The results of the ANOVA analysis are presented graphically to illustrate the effects of various experimental parameters on the cell recovery percentage, as shown in Figure 10. Each graph displays the mean percent recovery with error bars representing the standard errors and 95% confidence intervals. The data revealed several key trends: mean recovery percentages showed minimal variation between different cell sizes (8 µm: 49.63%; 15 µm: 48.86%), suggesting that this parameter had little influence on the outcome. In contrast, microscope type exhibited a substantial effect, with fluorescent microscopy yielding a significantly higher recovery (57.69%) compared with inverted microscopy (40.80%), likely due to improved cell detection and retention during imaging. Concentration ratio demonstrated only marginal differences between conditions (R1: 48.01%; R2: 50.48%), indicating this factor had limited impact. Flow rate showed a strong inverse relationship with recovery, where increasing flow rates from 1 µL/min (63.84%) to 15 µL/min (32.32%) resulted in progressively lower recovery, consistent with greater cell loss due to shear forces at higher flow velocities. Similarly, channel size significantly affected recovery, with narrower channels (150 µm) achieving substantially higher recovery (69.46%) than wider channels (250 µm: 32.28%), supporting the importance of physical confinement for optimal cell capture and retention. These graphical representations of the ANOVA results provide clear visualization of both the magnitude and statistical significance of each parameter’s effect on cell recovery, as shown in Figure 10. The ANOVA results revealed statistically significant differences in percent recovery for microscope type (p < 0.05), flow rate (p < 0.05), and channel size (p < 0.05), while cell size (p = 0.683) and concentration ratio (p = 0.196) showed no significant effects.

4. Conclusions

This study presented the successful development and validation of an inertial microfluidic device designed for accurate multi-cell counting, capable of simulating both normal and diseased physiological conditions. The device achieved counting accuracy at a microchannel size of 150 µm × 150 µm and a flow rate of 1 µL/min, yielding cell counts of 6.45 × 10⁷ cells/mL for 8 µm particles and 1.10 × 10⁷ cells/mL for 15 µm particles under normal conditions (600:1 ratio). Under diseased conditions (400:1 ratio), the counts were 4.5 × 10⁷ cells/mL and 2.16 × 10⁷ cells/mL, respectively.

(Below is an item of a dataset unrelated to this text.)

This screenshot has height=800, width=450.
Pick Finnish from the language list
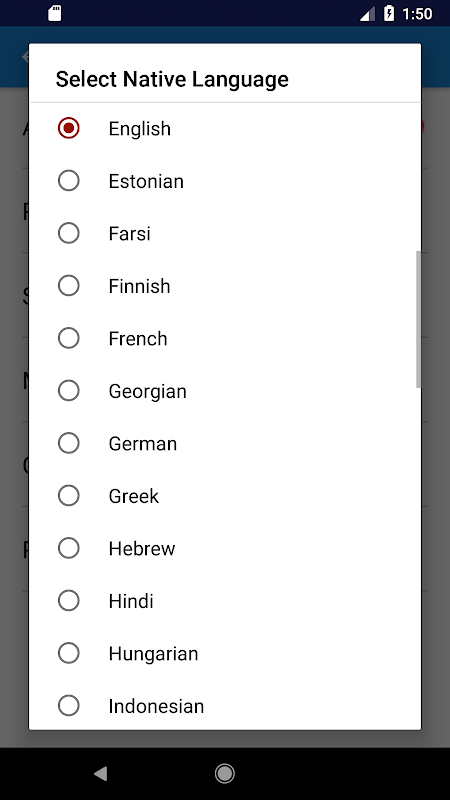tap(224, 286)
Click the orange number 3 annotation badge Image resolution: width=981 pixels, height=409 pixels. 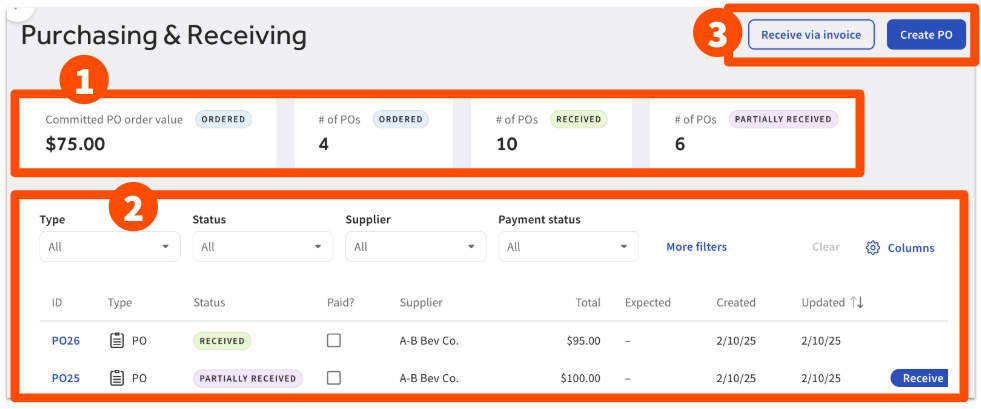tap(717, 35)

The system demonstrated excellent agreement with standard hemocytometer results, achieving percentage errors as low as 1.8% for the 8 µm particles and 1.1% for the 15 µm particles. This represents a substantial improvement over the 5–10% variability typically reported with manual hemocytometer-based counting [43]. In contrast to earlier microfluidic studies that relied on complex multi-layer channel designs, sheath flows, or external actuation methods, the device developed in this study utilizes a single-layer microchannel and passive inertial focusing. This design simplifies the system by eliminating the need for external forces while maintaining high counting accuracy [44]. In this study, a simple single-layer PDMS chip was fabricated using accessible 3D printing and soft lithography. This makes the device highly scalable, reliable, and suitable for low-resource point-of-care diagnostics. The developed microfluidic system not only fulfills the initial objective of accuracy, simplicity, and validation, but also represents a practical advancement toward efficient, adoptable diagnostic devices capable of multi-size cell detection in various healthcare settings. Future directions will include expanding the detection capabilities to a wider range of particle sizes, integrating automated image analysis tools, and further optimizing flow control to enhance the throughput and robustness for real-world clinical deployment.